Ok, I bought a rather nice Compaq Ipaq 3660 about 7 years ago for (ouch) £550. I used to be in professional sales so figured one of these would be useful - it was, but I really didn't need it - it was a gadget (boys and toys!), wished I bought a cheap one at the time, not a colour one - would have been about half the price, or less, oh well....
The battery (Li-ion) was 5v (no idea of its mAh) but only lasted for 1.5 hours, perhaps because the battery was so thin (about 3mm thick)? After years of not using it (probably about 5 years), I thought I would boot it up and if it worked fine, e-bay it; however the battery is completely dead and won't recharge, so I therefore can't sell it (but I can mod it!). I then looked on e-bay and google for replacements, no luck, the model is long gone; so I thought "ok, its junk, nothing to lose, it's only fit for the bin anyway"; plugged it into the gadget designed to hold it while it runs via mains, and USB to computer (the docking station) - works fine; just the battery was dead.
I then thought - the buttons on the PDA were always fiddly to press, the D-pad was not easy to use and when you were using it your finger was right over the speaker (so muffled sound).
How about, I thought, modding it to take new powerful batteries, new case and new buttons and speaker?
Here is the new project (I will rivert to finish off the briefcase for my Nintendo 64 Advance project when I want a break from this project, I can easily do two projects a the same time).
The PDA had those horrible screws, I had to use my dremel to slice a groove in the screws to undo them (hoping not to cause any damage). After an hour or two I managed to get the touchscreen and mobo out of the case. I then had similar problems with the screws from the docking station, made some shavings off the plastic case with the dremel, saw all was safe, so hacked away at the case to slice grooves in those screws and remove the small mobo from within.
Hooked it all up, as you see, it works. The D-pad and buttons are on a small mobo which has a tiny male connector with lots of connections on it, presses into its female connector on the main mobo, supplies the power, etc to it. I will have to hot glue them together when I am ready to.
Fortunately, I saved Ipaq 3660 games, applications and emulators at the time onto disk, so I have them. It would be nice to have the facility of a good PDA again, updated, improved and more powerful!! (hence the benefits of such a mod).
Objectives:
(1) use a large battery pack - I can use a TI card to reduce the voltage to 5v. It would be nice to aim for several hours power at a time instead of only 1.5 hours.

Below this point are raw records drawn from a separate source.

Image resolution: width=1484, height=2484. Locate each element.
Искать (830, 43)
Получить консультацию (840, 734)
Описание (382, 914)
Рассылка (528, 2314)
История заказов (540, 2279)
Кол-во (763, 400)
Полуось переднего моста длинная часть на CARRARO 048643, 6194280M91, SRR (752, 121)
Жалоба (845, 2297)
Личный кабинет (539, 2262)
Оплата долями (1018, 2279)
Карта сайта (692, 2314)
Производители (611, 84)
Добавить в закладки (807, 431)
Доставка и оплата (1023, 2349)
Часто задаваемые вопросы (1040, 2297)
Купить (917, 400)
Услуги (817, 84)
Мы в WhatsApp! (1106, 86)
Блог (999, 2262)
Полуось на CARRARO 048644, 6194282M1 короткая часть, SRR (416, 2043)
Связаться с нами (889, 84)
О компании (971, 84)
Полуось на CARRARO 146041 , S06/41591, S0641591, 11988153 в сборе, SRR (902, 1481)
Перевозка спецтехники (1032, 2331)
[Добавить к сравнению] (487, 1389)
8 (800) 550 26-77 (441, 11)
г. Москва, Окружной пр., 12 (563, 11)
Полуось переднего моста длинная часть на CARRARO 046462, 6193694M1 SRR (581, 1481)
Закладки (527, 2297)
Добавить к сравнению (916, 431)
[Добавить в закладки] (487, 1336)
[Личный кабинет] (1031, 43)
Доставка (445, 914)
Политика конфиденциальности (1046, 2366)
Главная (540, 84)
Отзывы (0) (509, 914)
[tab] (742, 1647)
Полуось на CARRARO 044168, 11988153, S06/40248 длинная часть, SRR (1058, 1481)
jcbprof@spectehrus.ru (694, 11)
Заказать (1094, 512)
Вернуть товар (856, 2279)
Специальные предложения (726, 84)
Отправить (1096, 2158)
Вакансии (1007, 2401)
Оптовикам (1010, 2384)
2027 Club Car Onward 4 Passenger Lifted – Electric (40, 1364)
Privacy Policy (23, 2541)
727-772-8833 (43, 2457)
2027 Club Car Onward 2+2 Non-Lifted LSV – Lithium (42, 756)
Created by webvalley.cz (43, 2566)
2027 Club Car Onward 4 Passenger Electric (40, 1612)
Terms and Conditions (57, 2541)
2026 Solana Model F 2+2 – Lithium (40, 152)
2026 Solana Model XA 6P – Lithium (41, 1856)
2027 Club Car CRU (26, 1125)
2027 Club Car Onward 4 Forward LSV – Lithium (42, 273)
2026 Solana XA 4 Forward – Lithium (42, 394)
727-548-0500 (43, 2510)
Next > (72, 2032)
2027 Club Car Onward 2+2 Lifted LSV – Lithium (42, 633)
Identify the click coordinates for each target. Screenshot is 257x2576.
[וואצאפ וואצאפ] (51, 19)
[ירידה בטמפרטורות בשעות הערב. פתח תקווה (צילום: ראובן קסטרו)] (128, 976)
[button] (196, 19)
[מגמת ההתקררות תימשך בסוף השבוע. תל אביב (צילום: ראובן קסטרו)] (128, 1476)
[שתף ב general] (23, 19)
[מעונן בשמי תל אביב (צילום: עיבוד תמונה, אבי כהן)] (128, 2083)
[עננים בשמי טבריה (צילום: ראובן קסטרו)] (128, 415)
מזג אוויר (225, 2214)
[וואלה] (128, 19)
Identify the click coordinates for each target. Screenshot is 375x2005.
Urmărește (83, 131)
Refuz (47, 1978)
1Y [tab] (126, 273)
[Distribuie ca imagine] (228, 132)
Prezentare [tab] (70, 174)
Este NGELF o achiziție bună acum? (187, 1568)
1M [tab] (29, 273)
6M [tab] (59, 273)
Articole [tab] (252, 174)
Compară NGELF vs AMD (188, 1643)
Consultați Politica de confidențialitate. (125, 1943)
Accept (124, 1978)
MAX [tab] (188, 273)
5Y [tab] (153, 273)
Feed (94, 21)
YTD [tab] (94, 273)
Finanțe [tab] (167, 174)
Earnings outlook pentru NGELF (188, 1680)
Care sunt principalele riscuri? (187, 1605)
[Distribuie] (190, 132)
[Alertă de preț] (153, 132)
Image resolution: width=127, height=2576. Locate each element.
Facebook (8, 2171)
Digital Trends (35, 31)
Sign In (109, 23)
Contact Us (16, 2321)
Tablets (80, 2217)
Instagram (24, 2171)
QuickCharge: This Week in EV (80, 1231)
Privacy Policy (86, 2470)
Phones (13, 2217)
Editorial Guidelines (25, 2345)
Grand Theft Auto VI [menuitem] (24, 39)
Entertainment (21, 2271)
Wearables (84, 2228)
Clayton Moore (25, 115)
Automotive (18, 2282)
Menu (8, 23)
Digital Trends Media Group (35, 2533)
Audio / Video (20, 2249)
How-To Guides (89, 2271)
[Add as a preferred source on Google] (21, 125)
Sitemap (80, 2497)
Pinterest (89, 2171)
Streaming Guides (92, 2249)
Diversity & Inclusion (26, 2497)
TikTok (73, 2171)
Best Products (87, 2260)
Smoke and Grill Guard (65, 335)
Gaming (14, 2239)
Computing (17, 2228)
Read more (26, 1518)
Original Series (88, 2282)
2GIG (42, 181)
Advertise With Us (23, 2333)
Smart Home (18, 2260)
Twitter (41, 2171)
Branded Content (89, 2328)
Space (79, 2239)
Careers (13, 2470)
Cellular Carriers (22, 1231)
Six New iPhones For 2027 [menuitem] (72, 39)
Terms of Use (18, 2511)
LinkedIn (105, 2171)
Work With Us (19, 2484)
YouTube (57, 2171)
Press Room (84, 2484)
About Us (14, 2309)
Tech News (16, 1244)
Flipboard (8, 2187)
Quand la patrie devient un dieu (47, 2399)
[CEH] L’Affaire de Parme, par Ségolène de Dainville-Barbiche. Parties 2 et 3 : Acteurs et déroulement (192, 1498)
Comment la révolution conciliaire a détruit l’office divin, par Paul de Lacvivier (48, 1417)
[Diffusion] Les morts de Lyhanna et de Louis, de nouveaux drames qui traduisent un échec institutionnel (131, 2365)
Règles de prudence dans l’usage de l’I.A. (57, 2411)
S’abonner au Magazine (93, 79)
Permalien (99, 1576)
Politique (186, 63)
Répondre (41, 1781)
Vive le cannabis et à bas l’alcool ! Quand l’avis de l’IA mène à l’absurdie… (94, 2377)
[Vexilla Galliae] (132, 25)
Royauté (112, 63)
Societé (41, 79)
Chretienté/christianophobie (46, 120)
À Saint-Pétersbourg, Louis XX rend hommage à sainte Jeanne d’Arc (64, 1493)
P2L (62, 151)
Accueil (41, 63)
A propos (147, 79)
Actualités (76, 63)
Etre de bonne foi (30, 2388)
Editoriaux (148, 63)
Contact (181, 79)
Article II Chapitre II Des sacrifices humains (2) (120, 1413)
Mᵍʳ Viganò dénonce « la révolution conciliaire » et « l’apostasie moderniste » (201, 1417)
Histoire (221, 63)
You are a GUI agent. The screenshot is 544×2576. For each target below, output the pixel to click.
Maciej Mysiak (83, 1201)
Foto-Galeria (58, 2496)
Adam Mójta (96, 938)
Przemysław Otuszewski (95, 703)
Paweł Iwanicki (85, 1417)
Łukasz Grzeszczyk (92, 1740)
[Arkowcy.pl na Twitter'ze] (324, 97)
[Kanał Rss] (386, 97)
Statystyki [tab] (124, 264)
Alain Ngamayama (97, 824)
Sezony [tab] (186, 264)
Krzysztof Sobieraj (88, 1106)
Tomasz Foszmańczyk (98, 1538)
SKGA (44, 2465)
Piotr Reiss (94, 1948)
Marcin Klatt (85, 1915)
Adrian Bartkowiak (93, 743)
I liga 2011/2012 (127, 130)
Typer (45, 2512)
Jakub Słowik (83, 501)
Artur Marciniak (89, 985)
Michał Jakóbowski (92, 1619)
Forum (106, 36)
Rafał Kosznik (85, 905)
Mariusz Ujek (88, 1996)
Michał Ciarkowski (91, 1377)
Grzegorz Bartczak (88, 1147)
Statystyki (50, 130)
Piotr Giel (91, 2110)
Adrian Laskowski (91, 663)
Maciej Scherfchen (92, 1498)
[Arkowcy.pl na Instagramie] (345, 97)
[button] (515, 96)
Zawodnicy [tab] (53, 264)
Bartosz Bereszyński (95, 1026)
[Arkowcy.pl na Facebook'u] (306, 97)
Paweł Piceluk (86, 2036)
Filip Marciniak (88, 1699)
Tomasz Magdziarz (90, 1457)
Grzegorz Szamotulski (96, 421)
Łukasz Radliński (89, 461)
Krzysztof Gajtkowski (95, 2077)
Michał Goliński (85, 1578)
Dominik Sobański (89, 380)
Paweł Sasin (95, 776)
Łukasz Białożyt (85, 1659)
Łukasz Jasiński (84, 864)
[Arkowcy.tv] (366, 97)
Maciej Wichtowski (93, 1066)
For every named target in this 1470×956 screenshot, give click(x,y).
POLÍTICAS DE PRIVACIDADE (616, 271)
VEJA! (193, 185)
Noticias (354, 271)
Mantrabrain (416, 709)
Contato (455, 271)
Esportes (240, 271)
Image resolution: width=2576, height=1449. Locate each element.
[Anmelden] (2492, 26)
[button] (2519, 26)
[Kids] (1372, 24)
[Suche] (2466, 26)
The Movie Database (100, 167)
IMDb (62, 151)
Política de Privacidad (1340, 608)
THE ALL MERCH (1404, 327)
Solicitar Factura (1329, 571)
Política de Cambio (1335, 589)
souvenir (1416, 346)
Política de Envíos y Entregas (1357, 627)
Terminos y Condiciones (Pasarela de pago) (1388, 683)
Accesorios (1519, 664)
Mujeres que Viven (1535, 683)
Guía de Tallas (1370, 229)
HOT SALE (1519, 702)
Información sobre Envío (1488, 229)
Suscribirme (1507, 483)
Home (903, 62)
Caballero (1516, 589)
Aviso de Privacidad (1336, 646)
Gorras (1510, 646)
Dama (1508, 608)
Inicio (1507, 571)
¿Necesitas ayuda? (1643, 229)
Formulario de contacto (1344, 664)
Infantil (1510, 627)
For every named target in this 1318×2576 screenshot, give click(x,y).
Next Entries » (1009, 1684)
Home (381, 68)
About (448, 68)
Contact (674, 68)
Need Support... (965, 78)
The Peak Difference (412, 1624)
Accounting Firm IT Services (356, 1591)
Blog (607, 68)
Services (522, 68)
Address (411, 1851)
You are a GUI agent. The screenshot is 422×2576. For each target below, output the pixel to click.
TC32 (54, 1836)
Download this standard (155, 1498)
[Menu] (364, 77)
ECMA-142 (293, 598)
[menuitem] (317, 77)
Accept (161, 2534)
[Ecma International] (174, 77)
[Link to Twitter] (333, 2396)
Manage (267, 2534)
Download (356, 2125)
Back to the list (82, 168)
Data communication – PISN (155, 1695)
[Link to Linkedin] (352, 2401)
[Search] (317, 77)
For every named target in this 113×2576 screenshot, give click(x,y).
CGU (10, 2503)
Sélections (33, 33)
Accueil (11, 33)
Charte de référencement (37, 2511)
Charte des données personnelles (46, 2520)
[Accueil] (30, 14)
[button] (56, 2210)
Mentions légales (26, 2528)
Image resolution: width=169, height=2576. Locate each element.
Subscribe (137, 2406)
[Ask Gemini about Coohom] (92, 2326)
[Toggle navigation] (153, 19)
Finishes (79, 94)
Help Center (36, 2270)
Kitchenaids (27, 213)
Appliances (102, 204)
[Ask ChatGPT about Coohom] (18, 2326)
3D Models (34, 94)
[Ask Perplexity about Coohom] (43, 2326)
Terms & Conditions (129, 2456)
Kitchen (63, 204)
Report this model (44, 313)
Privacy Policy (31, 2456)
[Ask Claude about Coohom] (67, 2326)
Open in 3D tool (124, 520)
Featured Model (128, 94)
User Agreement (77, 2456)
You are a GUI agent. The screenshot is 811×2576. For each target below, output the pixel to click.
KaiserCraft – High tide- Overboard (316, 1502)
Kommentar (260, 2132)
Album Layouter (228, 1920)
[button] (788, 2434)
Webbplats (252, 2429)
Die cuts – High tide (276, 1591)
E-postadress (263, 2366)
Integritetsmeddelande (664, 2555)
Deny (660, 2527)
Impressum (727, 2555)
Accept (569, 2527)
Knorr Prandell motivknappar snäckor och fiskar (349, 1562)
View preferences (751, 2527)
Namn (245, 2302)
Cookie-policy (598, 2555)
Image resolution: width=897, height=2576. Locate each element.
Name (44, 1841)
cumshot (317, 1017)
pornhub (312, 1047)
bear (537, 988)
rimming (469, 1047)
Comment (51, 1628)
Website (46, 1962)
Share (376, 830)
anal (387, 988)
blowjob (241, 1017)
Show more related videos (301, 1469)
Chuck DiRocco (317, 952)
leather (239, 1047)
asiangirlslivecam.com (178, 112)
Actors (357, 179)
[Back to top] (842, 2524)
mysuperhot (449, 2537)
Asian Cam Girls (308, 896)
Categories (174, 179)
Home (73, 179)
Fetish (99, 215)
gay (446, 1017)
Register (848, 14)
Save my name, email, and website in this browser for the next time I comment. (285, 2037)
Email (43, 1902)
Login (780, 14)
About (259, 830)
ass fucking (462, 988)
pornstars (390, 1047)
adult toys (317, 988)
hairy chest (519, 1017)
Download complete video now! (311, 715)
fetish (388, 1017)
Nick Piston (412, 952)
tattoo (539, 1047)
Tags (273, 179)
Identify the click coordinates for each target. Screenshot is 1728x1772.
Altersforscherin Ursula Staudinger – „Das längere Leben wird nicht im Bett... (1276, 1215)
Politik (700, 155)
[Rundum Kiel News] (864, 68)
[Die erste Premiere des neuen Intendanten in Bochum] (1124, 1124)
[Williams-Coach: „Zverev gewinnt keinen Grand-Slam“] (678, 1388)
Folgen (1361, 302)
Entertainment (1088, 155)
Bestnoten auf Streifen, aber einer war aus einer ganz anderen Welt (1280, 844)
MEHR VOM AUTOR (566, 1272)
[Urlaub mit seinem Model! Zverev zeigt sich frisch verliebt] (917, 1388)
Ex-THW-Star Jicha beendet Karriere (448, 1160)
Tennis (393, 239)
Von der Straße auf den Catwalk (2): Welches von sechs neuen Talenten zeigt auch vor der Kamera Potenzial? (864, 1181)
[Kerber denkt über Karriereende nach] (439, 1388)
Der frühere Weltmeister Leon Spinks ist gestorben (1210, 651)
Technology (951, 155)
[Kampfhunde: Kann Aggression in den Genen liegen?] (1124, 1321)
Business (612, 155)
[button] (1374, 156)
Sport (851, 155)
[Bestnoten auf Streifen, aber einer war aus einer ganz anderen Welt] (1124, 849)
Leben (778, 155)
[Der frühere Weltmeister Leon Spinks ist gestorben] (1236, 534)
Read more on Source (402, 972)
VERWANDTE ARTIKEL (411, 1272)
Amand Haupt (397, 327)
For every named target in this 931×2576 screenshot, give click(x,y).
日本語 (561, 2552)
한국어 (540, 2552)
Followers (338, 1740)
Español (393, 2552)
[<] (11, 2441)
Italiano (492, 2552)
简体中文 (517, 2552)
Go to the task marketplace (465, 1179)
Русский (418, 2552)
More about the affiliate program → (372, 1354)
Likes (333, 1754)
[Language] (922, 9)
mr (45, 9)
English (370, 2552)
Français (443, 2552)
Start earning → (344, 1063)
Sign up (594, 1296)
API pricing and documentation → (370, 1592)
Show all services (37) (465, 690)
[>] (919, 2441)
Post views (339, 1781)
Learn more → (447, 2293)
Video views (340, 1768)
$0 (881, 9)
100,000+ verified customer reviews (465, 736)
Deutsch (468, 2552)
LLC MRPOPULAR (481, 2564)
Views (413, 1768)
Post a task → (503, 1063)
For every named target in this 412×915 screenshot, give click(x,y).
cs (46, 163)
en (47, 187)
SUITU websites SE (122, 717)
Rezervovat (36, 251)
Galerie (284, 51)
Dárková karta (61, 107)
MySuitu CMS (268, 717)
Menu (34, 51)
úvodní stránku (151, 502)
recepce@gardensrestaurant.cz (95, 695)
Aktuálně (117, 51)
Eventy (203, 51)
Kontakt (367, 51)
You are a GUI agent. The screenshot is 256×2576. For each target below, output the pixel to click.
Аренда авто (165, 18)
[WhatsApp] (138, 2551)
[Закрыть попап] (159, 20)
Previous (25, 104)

(2) replace the D-pad with a better one (NES one).
(3) replace the buttons with tact switches (they are currently tiny metal press domed metal bits).
(4) custom make a case.
(5) better speaker.
(6) external connector for the USB port.
Worth a try - nothing to lose! The PDA is fine, only 200Mhz, but built-in MS Office pocket 2000 and other applications, including MP3, etc; and 64Mb ROM.
Progress so far - all works:

I can't find the voltage positive and negative terminals as the connectors are too tiny, however I can wire a battery directly to the terminals on the power-in from the external power supply (5v), which will do the same job.
I only have one chance at this project to make it work, I have no spare parts, no pinouts (I need to find everything myself), if it fries, it goes in the bin as the project will be dead. I might therefore be able to finish this project if I carry on being careful, or it might finish abruptly - let's see!!
Questions - can you help please?:
(a) I know it is somewhere on the forum - how do I make it so the system runs off batteries all the time, when I plug in the mains, it diverts power from the batteries straight to the mains to feed the system? Alternatively, if I just plug in the mains (5v) into the system and it is already running on batteries (5v), would that cause any damage to the system, as in effect this is parallel?? (if this is ok, problem solved) - anyone know??
(b) Using the TI card, the PTH08000, it can regulate voltage from around 3v-5v by external resistor. What resister would I need therefore to get 5v from a battery pack running at about 7.2v or 7.5v please?